Pêches et Océans Canada a précisé qu’aucun permis n’était requis pour les travaux de levés géotechniques à venir, comprenant des forages. Mais une porte-parole a affirmé que le ministère «surveillera» le déroulement des opérations qui seront menées au large de Cacouna. Des «conditions» à la réalisation des travaux ont aussi été transmises par écrit à TransCanada, a indiqué la porte-parole de Pêches et Océans. Mais elle a refusé de transmettre une copie de ces conditions au Devoir.

 

Victoire

 

Les groupes qui ont présenté la requête vendredi ont vu dans le report des travaux une victoire.
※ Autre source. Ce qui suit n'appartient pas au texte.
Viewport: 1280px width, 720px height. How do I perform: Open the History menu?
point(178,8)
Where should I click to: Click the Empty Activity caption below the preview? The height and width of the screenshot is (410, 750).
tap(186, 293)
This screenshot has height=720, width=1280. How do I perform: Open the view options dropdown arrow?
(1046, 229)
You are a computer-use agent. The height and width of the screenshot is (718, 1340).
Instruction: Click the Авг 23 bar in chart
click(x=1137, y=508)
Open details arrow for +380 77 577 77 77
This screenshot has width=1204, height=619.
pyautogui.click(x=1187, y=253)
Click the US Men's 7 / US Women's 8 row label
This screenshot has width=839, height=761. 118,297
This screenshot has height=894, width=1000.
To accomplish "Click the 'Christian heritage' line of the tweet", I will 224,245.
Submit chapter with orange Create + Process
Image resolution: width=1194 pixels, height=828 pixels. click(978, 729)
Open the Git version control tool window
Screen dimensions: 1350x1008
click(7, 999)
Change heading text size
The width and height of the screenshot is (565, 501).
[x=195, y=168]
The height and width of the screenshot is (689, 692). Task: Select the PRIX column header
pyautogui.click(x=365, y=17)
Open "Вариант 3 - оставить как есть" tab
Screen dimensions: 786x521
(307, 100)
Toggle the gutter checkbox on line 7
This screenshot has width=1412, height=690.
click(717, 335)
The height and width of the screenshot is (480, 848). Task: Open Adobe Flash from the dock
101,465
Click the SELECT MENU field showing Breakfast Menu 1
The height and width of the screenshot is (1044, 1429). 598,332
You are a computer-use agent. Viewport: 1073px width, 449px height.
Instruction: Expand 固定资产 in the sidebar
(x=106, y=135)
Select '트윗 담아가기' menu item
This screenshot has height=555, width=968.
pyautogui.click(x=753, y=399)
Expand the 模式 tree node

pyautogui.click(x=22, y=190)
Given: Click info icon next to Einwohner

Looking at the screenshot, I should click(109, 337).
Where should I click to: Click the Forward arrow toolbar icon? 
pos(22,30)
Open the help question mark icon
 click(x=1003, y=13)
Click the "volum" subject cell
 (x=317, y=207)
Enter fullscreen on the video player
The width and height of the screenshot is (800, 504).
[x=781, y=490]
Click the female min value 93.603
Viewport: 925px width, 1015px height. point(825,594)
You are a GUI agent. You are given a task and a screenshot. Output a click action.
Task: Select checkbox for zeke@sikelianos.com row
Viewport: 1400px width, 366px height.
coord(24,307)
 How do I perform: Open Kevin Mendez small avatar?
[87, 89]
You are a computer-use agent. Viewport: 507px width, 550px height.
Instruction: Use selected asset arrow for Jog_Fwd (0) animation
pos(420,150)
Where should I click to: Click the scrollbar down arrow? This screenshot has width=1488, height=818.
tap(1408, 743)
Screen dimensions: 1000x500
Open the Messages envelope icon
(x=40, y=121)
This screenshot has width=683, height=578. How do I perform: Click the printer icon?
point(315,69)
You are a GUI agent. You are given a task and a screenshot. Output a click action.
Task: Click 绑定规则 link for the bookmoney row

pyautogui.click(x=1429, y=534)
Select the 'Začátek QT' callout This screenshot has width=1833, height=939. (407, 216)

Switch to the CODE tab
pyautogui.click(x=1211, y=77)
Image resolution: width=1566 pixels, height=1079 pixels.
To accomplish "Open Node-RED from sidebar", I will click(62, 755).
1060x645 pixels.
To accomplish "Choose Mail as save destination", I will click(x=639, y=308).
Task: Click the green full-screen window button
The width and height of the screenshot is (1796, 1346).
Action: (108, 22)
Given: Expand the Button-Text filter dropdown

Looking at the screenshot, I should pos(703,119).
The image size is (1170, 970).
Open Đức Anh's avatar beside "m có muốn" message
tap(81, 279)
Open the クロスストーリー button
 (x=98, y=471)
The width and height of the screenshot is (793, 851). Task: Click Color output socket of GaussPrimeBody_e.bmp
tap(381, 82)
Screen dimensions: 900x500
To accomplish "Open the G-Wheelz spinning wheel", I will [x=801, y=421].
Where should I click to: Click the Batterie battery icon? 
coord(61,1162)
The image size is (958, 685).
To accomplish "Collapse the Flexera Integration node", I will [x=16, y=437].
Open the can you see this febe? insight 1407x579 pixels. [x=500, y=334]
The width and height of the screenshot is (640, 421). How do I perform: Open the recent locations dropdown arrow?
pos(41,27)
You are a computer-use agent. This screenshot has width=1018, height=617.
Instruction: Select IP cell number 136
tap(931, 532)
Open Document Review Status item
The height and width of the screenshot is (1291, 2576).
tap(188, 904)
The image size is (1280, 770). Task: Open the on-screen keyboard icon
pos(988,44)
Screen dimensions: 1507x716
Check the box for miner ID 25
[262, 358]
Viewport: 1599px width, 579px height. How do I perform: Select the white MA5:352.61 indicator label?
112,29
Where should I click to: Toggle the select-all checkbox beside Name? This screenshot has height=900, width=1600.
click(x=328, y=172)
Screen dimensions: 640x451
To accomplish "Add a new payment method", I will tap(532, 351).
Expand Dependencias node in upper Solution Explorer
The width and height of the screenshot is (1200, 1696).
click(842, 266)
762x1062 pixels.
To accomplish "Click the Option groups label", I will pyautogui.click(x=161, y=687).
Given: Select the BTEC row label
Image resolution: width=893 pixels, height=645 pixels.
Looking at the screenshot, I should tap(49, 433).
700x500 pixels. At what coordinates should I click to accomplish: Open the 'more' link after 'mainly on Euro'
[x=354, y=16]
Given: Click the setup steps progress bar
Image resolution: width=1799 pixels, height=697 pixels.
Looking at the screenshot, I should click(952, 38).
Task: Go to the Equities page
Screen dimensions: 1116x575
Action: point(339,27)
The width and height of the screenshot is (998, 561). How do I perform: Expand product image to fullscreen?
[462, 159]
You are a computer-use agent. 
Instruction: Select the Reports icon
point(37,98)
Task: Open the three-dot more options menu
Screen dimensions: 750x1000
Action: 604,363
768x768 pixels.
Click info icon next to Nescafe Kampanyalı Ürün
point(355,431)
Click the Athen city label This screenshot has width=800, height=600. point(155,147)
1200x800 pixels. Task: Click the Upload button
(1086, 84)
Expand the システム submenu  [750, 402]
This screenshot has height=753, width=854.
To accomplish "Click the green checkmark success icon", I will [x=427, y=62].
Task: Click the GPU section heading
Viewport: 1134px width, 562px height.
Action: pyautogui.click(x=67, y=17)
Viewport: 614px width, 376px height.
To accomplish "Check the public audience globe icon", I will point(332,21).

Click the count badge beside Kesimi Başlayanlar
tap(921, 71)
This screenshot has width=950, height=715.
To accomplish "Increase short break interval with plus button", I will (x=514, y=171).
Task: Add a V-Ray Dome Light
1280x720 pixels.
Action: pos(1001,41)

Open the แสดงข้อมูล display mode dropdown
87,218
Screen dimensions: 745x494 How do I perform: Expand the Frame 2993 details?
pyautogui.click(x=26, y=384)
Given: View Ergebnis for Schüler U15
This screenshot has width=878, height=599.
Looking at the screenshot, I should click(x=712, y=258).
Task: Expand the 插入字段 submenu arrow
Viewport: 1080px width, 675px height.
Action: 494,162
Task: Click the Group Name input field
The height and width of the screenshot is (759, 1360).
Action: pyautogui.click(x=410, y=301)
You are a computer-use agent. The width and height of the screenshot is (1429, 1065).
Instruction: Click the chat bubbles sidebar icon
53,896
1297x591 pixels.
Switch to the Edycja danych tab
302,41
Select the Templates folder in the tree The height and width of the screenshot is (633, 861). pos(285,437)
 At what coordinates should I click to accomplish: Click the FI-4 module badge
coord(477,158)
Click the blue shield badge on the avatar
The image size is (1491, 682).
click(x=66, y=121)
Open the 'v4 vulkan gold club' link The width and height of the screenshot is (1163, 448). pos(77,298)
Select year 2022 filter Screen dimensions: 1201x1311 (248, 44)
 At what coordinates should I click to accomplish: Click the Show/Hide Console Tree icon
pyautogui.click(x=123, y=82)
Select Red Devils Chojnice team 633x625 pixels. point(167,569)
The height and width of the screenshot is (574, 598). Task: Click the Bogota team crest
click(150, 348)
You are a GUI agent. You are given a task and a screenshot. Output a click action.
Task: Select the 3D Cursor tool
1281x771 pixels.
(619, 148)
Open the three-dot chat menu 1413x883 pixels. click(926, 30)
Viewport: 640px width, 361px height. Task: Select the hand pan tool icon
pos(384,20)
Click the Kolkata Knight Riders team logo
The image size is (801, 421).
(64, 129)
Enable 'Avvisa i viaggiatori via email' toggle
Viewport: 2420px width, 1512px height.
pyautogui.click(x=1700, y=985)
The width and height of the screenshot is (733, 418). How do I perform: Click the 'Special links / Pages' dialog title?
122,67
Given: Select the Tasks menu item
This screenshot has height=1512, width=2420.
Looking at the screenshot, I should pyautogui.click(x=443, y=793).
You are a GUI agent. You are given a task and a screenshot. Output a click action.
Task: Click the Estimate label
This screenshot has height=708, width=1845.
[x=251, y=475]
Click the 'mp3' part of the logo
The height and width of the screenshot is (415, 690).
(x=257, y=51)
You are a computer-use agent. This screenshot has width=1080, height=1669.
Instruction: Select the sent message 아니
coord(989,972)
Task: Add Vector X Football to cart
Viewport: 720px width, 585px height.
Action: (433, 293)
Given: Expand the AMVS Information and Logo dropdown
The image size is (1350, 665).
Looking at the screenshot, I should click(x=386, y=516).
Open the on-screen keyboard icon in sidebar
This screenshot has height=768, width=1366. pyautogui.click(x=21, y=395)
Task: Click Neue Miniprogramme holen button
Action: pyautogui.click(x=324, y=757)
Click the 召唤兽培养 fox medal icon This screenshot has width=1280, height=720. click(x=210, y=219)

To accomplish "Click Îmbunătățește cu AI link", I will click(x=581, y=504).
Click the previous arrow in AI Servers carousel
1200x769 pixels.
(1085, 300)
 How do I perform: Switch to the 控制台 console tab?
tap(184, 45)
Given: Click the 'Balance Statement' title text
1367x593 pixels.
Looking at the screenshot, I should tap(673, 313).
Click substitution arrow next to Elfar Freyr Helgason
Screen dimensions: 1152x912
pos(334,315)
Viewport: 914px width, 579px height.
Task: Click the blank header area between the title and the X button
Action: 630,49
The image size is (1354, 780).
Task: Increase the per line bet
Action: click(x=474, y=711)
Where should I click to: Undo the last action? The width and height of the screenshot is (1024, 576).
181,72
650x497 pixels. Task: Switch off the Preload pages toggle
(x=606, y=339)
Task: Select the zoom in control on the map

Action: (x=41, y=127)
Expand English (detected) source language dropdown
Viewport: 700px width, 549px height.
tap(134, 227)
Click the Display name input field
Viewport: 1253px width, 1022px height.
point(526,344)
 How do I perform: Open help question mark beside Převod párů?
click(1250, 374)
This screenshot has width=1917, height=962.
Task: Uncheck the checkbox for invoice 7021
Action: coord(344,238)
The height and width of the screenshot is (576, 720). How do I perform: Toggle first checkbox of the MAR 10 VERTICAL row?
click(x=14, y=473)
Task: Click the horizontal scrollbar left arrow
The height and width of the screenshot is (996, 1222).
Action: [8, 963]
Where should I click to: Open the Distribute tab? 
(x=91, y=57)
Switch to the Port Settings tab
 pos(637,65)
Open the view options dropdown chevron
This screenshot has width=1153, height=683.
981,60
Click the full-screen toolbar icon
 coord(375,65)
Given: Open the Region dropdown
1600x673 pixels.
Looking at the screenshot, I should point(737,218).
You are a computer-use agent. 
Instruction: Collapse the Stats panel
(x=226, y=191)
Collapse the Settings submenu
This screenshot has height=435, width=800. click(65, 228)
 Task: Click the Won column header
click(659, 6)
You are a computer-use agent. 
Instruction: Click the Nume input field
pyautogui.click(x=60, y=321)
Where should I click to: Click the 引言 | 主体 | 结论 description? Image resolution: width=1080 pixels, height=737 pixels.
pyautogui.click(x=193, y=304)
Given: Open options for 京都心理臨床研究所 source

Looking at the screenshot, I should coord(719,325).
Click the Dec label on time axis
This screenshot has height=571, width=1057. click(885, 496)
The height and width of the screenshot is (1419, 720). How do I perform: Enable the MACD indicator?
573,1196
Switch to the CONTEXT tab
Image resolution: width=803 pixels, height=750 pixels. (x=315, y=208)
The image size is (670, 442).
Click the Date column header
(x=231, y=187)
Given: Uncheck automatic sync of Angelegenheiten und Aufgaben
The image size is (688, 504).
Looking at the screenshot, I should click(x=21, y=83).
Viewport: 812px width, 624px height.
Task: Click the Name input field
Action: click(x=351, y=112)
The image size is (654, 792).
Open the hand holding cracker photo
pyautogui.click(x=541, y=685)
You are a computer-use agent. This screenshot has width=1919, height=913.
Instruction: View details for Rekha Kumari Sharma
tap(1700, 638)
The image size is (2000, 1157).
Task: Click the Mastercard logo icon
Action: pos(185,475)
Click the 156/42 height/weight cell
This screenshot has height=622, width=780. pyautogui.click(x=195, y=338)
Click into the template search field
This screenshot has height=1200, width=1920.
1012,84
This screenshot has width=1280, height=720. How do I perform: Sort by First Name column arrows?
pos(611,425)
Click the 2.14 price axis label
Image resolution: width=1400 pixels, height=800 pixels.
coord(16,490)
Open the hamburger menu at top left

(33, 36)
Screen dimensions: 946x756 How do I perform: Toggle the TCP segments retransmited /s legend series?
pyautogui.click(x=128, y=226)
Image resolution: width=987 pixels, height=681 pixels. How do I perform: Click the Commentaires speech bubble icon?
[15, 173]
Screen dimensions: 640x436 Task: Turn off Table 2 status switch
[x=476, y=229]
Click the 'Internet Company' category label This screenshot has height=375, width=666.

Mais la bataille juridique risque de se poursuivre. «Paradoxalement, TransCanada demande un permis du Québec tout en continuant d’affirmer que Québec n’a pas juridiction sur son projet. Ce dossier reviendra donc inévitablement devant les tribunaux», a fait valoir l’avocat des requérants, Michel Bélanger.

 

Si les travaux devaient être lancés dans quelques semaines, après la décision de Québec, ils seraient menés alors que le secteur de Cacouna est très fréquenté par les bélugas, dont des femelles. Plusieurs seront alors en plein cœur de la période de mise bas, une étape critique du cycle annuel de l’espèce, selon Robert Michaud, spécialiste de l’espèce. Cette zone est considérée comme la pouponnière de ces mammifères dans le Saint-Laurent.

 

Les travaux préparatoires en milieu marin doivent permettre à la pétrolière de préciser sa demande d’approbation de projet à l’Office national de l’énergie. Le projet de pipeline Énergie Est permettra de transporter dès 2018 plus d’un million de barils de pétrole chaque jour vers le Nouveau-Brunswick, en passant par le Québec.

 

C’est dans ce cadre que TransCanada entend construire un port à Cacouna afin de charger des navires de pétrole en vue de l’exporter. Ces pétroliers pourraient transporter jusqu’à un million de barils de pétrole. Avec ce projet inédit dans l’histoire du Québec, la province deviendra un joueur clé dans la mise en marché des sables bitumineux.